Linear Mixed Models (Jamovi & R software) will be used to investigate primary and secondary outcomes before and after treatment, compared to refractive correction, and compared to the healthy control group. We will include BCVA and stereoacuity measured at baseline and age as covariates. If age shows a significant covariance effect, we will identify clusters of age-based differences and compare the groups directly by splitting the data and using age as a factor in the analysis. For the selective attention skills, multivariate analyses will also be performed to investigate changes in brain activity (CARTOOL [65], STEN software [66], FieldTrip toolbox [67], custom scripts in Python). To evaluate motor control skills, trajectory and velocity profiles using Statistical Parametric Mapping [68] will be determined. Structural Equation Modelling will be conducted to identify the individual and combined value of behavioral and electrophysiological changes in vision, selective attention, and motor control to predict improvements in vision functions (Onyx software).

Methods IV: Monitoring

Independent monitoring will be organized for the RCT in which all trial-related documentation will be checked in two visits: after the first 3 participants will have been recruited and after 20% (i.e., n = 6) of the participants will have been recruited. The monitor will check that the informed consents are signed, the adverse events forms are filled and up to date and that the data is entered in the electronic database (REDCap).

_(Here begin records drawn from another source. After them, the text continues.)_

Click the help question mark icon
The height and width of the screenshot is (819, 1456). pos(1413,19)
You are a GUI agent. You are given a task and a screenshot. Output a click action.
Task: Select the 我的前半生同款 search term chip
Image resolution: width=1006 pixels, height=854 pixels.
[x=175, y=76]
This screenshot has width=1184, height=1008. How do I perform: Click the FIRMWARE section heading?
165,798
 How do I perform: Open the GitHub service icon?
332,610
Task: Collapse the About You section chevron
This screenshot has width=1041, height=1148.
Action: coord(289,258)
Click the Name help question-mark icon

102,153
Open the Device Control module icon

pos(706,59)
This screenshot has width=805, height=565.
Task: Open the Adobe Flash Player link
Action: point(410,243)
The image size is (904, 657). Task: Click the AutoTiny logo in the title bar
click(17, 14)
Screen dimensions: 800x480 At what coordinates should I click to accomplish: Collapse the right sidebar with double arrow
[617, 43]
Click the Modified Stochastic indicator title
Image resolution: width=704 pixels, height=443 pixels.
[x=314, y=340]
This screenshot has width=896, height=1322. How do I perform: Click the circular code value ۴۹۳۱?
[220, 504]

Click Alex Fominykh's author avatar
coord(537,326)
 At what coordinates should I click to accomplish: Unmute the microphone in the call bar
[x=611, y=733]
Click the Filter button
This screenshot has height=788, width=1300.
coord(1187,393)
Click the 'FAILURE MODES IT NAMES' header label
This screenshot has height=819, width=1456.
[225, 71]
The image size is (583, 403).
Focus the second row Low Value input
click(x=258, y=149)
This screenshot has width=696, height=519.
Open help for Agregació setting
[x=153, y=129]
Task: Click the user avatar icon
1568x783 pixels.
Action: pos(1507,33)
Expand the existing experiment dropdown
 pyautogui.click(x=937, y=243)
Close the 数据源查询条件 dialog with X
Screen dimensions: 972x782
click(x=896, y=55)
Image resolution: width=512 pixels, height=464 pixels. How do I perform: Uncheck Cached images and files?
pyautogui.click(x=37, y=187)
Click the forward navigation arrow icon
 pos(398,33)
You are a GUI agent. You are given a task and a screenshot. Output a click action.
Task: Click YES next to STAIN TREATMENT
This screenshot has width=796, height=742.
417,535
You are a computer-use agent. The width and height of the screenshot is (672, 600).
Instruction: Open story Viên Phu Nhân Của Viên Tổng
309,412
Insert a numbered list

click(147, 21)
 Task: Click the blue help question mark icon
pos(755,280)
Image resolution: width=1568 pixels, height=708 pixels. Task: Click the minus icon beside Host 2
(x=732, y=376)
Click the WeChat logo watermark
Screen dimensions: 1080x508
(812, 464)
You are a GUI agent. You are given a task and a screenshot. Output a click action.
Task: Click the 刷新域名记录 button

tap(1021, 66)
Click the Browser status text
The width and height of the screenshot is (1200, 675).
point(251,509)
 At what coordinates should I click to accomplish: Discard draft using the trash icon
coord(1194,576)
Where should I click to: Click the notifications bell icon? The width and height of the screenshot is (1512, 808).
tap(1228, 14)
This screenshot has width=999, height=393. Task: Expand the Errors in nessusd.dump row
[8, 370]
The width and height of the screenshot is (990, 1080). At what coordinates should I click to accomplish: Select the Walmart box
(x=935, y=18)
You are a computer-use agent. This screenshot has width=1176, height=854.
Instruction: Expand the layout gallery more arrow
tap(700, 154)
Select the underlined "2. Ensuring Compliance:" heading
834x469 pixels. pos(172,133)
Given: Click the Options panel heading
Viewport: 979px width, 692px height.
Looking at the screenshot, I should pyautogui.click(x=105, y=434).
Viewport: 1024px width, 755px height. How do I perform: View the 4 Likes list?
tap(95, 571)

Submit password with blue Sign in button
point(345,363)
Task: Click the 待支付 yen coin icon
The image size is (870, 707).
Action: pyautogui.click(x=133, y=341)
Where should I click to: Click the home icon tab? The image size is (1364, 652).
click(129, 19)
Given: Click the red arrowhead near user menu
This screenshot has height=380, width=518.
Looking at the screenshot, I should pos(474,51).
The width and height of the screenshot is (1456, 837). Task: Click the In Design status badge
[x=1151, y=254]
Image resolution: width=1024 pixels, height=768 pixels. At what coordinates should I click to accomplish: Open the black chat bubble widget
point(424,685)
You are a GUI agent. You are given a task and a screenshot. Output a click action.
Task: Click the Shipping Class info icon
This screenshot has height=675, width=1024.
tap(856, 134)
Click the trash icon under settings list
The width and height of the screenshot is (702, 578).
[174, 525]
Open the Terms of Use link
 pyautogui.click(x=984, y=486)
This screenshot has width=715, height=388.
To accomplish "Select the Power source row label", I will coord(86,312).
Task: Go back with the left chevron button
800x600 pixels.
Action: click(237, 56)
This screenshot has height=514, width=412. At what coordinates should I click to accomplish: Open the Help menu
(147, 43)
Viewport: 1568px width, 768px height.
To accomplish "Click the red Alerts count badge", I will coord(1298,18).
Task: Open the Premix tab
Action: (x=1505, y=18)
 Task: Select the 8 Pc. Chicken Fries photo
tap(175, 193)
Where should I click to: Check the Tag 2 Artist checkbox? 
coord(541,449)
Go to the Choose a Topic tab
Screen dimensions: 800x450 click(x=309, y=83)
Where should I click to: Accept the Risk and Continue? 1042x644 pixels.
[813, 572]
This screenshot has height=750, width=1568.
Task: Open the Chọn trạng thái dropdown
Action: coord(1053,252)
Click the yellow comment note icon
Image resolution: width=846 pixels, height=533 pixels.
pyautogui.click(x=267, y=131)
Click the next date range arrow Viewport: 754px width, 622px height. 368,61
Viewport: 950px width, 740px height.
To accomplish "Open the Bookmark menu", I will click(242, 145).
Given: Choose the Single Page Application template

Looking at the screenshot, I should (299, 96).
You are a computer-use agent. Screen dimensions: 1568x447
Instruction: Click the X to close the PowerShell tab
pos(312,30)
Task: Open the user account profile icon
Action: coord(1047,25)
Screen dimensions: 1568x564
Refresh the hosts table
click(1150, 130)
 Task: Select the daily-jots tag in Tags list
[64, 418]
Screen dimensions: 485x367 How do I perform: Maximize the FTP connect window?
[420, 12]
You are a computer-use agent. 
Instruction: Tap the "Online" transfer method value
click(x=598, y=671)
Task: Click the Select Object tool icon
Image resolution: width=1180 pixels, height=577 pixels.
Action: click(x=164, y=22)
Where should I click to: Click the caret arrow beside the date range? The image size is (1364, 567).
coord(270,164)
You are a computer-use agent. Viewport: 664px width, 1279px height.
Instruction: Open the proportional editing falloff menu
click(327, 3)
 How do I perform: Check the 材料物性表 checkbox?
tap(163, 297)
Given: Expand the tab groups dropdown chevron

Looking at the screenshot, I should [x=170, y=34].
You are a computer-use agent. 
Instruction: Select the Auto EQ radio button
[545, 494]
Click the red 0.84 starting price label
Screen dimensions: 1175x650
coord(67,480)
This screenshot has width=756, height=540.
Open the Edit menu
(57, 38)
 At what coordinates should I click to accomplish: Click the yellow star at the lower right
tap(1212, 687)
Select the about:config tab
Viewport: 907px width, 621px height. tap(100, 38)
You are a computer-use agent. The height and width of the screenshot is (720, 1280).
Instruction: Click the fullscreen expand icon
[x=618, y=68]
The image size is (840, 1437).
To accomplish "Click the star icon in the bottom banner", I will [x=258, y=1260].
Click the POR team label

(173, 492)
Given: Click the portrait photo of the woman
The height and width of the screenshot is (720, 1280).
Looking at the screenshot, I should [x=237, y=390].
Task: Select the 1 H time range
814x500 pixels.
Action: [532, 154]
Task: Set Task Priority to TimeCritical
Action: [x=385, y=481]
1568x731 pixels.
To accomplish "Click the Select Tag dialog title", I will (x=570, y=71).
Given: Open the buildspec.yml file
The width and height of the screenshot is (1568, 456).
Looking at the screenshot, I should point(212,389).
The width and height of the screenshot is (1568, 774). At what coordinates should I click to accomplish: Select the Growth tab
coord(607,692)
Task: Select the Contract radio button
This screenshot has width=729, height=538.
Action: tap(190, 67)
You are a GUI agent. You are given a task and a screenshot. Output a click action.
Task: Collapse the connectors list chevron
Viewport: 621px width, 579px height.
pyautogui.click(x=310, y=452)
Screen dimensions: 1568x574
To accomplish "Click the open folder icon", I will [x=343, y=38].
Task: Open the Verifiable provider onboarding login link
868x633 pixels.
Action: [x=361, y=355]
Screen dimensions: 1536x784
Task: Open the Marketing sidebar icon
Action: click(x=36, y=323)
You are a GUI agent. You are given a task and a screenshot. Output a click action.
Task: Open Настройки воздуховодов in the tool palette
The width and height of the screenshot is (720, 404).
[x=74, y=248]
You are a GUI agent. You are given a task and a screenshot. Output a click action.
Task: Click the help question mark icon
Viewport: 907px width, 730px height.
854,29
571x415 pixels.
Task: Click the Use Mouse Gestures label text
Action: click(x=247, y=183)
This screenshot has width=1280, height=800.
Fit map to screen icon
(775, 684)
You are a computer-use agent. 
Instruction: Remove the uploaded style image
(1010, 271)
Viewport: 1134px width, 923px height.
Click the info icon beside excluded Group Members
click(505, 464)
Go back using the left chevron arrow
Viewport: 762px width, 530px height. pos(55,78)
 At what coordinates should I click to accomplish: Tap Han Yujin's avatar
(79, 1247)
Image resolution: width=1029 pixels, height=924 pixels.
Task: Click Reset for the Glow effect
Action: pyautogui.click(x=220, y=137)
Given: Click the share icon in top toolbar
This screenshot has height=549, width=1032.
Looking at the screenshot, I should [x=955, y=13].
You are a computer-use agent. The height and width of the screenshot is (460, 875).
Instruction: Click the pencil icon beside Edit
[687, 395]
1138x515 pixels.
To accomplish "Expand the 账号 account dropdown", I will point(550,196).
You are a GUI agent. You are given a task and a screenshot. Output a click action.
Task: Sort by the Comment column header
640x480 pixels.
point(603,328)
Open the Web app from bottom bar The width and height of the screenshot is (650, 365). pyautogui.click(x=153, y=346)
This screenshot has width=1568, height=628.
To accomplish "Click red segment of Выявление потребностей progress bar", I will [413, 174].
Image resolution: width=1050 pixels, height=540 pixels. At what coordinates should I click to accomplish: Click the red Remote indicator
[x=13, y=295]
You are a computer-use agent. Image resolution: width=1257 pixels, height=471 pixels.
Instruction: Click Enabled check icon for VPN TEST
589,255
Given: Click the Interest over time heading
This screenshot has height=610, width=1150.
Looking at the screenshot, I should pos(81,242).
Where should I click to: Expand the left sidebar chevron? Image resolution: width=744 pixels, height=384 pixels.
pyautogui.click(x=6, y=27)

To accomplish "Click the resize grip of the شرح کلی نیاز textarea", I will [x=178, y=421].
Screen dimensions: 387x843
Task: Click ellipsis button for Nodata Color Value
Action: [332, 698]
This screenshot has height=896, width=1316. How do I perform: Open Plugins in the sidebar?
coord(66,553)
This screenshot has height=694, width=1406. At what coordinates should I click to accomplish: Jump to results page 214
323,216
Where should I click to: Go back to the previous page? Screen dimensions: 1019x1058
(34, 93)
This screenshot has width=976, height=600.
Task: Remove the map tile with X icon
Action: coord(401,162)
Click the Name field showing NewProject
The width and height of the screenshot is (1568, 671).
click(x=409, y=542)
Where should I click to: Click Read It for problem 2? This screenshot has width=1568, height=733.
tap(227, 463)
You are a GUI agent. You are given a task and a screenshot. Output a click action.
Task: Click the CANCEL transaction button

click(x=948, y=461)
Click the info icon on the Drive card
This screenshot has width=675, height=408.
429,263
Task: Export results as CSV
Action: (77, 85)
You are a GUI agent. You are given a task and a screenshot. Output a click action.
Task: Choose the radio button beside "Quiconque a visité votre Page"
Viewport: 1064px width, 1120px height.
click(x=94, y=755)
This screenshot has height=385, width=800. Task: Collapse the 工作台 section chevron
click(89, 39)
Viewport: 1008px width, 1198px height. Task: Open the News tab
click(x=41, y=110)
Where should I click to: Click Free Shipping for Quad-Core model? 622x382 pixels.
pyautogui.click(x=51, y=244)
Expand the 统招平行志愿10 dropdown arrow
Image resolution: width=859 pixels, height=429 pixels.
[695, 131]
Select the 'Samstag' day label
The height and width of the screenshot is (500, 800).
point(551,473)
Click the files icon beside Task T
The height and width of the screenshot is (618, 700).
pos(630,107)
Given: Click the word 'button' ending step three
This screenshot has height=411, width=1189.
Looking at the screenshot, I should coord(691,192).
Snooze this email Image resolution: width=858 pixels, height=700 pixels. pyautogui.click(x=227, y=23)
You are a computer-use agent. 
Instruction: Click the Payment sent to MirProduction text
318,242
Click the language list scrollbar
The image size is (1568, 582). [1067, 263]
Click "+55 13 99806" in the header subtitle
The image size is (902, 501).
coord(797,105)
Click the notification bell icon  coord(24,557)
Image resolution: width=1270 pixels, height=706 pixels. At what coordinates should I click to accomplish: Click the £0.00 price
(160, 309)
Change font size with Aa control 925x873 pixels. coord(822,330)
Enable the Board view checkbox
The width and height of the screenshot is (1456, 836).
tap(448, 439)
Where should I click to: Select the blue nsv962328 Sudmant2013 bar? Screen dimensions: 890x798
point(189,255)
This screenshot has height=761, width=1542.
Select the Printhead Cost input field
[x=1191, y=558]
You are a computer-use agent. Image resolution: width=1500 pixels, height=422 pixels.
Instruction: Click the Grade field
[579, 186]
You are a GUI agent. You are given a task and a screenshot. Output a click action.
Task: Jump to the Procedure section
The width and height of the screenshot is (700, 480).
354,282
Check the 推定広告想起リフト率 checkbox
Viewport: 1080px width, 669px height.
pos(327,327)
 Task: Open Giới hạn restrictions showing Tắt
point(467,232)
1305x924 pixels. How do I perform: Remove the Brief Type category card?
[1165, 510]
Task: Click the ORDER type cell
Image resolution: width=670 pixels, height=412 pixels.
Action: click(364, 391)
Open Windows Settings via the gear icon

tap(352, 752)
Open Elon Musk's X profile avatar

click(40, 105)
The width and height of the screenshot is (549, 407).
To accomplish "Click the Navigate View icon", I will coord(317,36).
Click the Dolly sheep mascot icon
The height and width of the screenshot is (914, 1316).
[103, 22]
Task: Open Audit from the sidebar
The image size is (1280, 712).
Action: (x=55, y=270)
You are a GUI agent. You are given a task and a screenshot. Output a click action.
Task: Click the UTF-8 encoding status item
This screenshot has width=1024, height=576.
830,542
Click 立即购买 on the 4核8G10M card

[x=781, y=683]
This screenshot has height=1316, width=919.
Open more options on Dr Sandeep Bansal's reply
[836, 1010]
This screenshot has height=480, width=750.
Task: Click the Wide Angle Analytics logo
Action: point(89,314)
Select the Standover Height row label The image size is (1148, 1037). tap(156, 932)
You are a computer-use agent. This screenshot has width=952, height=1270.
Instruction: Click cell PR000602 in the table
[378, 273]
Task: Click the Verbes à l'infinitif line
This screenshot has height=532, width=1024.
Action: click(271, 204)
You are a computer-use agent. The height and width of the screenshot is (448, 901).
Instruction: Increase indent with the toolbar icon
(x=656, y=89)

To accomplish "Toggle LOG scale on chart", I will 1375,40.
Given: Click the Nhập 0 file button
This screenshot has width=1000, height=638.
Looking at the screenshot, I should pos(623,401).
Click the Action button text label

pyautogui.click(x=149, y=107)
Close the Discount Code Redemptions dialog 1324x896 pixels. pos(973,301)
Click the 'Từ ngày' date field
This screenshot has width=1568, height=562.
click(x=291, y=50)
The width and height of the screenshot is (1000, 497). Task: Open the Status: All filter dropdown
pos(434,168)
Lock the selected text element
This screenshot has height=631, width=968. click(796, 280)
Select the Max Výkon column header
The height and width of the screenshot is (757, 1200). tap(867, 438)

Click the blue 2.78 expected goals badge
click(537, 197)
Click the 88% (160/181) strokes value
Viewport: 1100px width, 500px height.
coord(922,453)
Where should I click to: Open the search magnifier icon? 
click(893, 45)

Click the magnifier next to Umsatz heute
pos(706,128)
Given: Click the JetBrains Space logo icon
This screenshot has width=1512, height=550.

Whilst we do not expect the occurrence of adverse events, every time an adverse event occurs, the clinical team will be notified, and a decision will be made according to the severity of the adverse event and its potential relation to the treatment.

Discussion

There is a need for innovative treatments for amblyopia that can increase patients’ compliance and additionally target stereovision and related cognitive skills like functional vision, attention, and motor control skills, garnered with a favorable risk–benefit ratio. In this study, we will determine the efficacy of binocular stimulation embedded in serous videogames in a VR environment as a home-based, child-friendly rehabilitation regime for residual amblyopia across children, adolescents, and young adults. The inclusion of brain activity measures may shed some light into the underlying mechanisms of improvement in each type of amblyopia, which will help the clinical field personalizing the treatments provided to each patient. As such, we will provide this important evidence, to pursue or abandon the approach in amblyopia treatment involving binocular treatment delivered in an engaging context.